* AIM OF THE TASK: The records are to be repeated in full. Every line must match.

Stored data entries:
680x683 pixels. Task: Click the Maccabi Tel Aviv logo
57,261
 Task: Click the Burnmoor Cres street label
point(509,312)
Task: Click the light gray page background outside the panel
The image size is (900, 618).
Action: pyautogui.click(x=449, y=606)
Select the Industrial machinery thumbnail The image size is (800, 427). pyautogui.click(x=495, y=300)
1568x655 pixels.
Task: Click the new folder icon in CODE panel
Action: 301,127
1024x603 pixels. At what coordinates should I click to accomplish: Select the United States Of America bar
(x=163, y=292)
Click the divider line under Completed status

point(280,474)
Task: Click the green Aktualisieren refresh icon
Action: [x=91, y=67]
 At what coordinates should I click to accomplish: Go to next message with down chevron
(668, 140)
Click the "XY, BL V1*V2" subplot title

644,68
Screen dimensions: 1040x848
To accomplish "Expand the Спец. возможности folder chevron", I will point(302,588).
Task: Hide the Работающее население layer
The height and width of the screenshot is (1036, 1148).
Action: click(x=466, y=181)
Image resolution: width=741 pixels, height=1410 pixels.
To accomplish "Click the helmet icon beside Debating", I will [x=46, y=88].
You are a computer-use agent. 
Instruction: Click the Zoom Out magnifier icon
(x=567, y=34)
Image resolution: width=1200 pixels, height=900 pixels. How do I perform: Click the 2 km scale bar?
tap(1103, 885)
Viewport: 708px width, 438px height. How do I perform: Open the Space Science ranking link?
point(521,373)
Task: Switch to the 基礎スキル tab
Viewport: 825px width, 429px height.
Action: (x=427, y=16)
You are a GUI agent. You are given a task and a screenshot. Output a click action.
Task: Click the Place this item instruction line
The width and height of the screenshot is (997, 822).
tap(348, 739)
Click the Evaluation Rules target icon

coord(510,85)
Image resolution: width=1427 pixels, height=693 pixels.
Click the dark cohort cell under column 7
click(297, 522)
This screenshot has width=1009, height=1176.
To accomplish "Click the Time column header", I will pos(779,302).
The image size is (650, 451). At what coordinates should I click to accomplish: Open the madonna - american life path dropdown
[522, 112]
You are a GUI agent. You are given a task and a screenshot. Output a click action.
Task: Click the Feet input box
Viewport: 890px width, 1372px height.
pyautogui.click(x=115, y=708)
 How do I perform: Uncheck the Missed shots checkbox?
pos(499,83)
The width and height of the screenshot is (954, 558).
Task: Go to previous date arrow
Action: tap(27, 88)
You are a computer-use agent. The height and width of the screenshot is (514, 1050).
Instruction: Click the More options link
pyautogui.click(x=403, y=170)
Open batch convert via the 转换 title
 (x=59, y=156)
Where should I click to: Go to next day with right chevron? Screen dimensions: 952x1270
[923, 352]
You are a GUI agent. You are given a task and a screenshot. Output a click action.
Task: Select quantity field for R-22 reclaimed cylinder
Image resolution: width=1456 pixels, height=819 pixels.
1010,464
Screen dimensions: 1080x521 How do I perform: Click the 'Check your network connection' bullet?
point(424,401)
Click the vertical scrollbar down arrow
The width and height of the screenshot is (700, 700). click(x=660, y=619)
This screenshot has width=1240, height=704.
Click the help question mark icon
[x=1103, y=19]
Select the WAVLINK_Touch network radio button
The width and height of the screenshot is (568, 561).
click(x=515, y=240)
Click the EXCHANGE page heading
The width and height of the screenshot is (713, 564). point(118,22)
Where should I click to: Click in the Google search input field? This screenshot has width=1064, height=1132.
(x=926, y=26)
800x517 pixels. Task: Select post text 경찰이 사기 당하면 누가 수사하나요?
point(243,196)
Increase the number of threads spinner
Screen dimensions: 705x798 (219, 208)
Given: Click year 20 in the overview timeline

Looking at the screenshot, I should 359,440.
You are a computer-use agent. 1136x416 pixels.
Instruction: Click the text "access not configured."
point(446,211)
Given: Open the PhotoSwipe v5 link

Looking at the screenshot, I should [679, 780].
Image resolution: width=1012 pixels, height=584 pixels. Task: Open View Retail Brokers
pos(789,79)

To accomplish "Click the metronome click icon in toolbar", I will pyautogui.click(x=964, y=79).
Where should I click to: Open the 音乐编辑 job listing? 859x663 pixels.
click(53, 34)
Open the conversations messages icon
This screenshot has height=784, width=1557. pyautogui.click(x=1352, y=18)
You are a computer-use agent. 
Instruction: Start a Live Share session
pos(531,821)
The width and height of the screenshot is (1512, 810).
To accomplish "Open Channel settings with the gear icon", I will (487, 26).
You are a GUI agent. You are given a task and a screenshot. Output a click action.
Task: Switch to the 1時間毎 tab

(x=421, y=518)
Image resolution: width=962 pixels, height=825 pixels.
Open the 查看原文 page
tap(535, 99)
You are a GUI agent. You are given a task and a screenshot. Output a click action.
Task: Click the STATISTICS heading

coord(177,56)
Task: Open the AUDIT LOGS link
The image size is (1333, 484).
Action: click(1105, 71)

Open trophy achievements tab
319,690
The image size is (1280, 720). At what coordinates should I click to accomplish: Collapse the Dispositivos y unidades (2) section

* FINISHED TASK:
680x683 pixels. Task: Click the Maccabi Tel Aviv logo
57,261
 Task: Click the Burnmoor Cres street label
point(509,312)
Task: Click the light gray page background outside the panel
The image size is (900, 618).
Action: pyautogui.click(x=449, y=606)
Select the Industrial machinery thumbnail The image size is (800, 427). pyautogui.click(x=495, y=300)
1568x655 pixels.
Task: Click the new folder icon in CODE panel
Action: 301,127
1024x603 pixels. At what coordinates should I click to accomplish: Select the United States Of America bar
(x=163, y=292)
Click the divider line under Completed status

point(280,474)
Task: Click the green Aktualisieren refresh icon
Action: [x=91, y=67]
 At what coordinates should I click to accomplish: Go to next message with down chevron
(668, 140)
Click the "XY, BL V1*V2" subplot title

644,68
Screen dimensions: 1040x848
To accomplish "Expand the Спец. возможности folder chevron", I will point(302,588).
Task: Hide the Работающее население layer
The height and width of the screenshot is (1036, 1148).
Action: click(x=466, y=181)
Image resolution: width=741 pixels, height=1410 pixels.
To accomplish "Click the helmet icon beside Debating", I will [x=46, y=88].
You are a computer-use agent. 
Instruction: Click the Zoom Out magnifier icon
(x=567, y=34)
Image resolution: width=1200 pixels, height=900 pixels. How do I perform: Click the 2 km scale bar?
tap(1103, 885)
Viewport: 708px width, 438px height. How do I perform: Open the Space Science ranking link?
point(521,373)
Task: Switch to the 基礎スキル tab
Viewport: 825px width, 429px height.
Action: (x=427, y=16)
You are a GUI agent. You are given a task and a screenshot. Output a click action.
Task: Click the Place this item instruction line
The width and height of the screenshot is (997, 822).
tap(348, 739)
Click the Evaluation Rules target icon

coord(510,85)
Image resolution: width=1427 pixels, height=693 pixels.
Click the dark cohort cell under column 7
click(297, 522)
This screenshot has width=1009, height=1176.
To accomplish "Click the Time column header", I will pos(779,302).
The image size is (650, 451). At what coordinates should I click to accomplish: Open the madonna - american life path dropdown
[522, 112]
You are a GUI agent. You are given a task and a screenshot. Output a click action.
Task: Click the Feet input box
Viewport: 890px width, 1372px height.
pyautogui.click(x=115, y=708)
 How do I perform: Uncheck the Missed shots checkbox?
pos(499,83)
The width and height of the screenshot is (954, 558).
Task: Go to previous date arrow
Action: tap(27, 88)
You are a computer-use agent. The height and width of the screenshot is (514, 1050).
Instruction: Click the More options link
pyautogui.click(x=403, y=170)
Open batch convert via the 转换 title
 (x=59, y=156)
Where should I click to: Go to next day with right chevron? Screen dimensions: 952x1270
[923, 352]
You are a GUI agent. You are given a task and a screenshot. Output a click action.
Task: Select quantity field for R-22 reclaimed cylinder
Image resolution: width=1456 pixels, height=819 pixels.
1010,464
Screen dimensions: 1080x521 How do I perform: Click the 'Check your network connection' bullet?
point(424,401)
Click the vertical scrollbar down arrow
The width and height of the screenshot is (700, 700). click(x=660, y=619)
This screenshot has width=1240, height=704.
Click the help question mark icon
[x=1103, y=19]
Select the WAVLINK_Touch network radio button
The width and height of the screenshot is (568, 561).
click(x=515, y=240)
Click the EXCHANGE page heading
The width and height of the screenshot is (713, 564). point(118,22)
Where should I click to: Click in the Google search input field? This screenshot has width=1064, height=1132.
(x=926, y=26)
800x517 pixels. Task: Select post text 경찰이 사기 당하면 누가 수사하나요?
point(243,196)
Increase the number of threads spinner
Screen dimensions: 705x798 (219, 208)
Given: Click year 20 in the overview timeline

Looking at the screenshot, I should 359,440.
You are a computer-use agent. 1136x416 pixels.
Instruction: Click the text "access not configured."
point(446,211)
Given: Open the PhotoSwipe v5 link

Looking at the screenshot, I should [679, 780].
Image resolution: width=1012 pixels, height=584 pixels. Task: Open View Retail Brokers
pos(789,79)

To accomplish "Click the metronome click icon in toolbar", I will pyautogui.click(x=964, y=79).
Where should I click to: Open the 音乐编辑 job listing? 859x663 pixels.
click(53, 34)
Open the conversations messages icon
This screenshot has height=784, width=1557. pyautogui.click(x=1352, y=18)
You are a computer-use agent. 
Instruction: Start a Live Share session
pos(531,821)
The width and height of the screenshot is (1512, 810).
To accomplish "Open Channel settings with the gear icon", I will (487, 26).
You are a GUI agent. You are given a task and a screenshot. Output a click action.
Task: Switch to the 1時間毎 tab

(x=421, y=518)
Image resolution: width=962 pixels, height=825 pixels.
Open the 查看原文 page
tap(535, 99)
You are a GUI agent. You are given a task and a screenshot. Output a click action.
Task: Click the STATISTICS heading

coord(177,56)
Task: Open the AUDIT LOGS link
The image size is (1333, 484).
Action: click(1105, 71)

Open trophy achievements tab
319,690
The image size is (1280, 720). At what coordinates should I click to accomplish: Collapse the Dispositivos y unidades (2) section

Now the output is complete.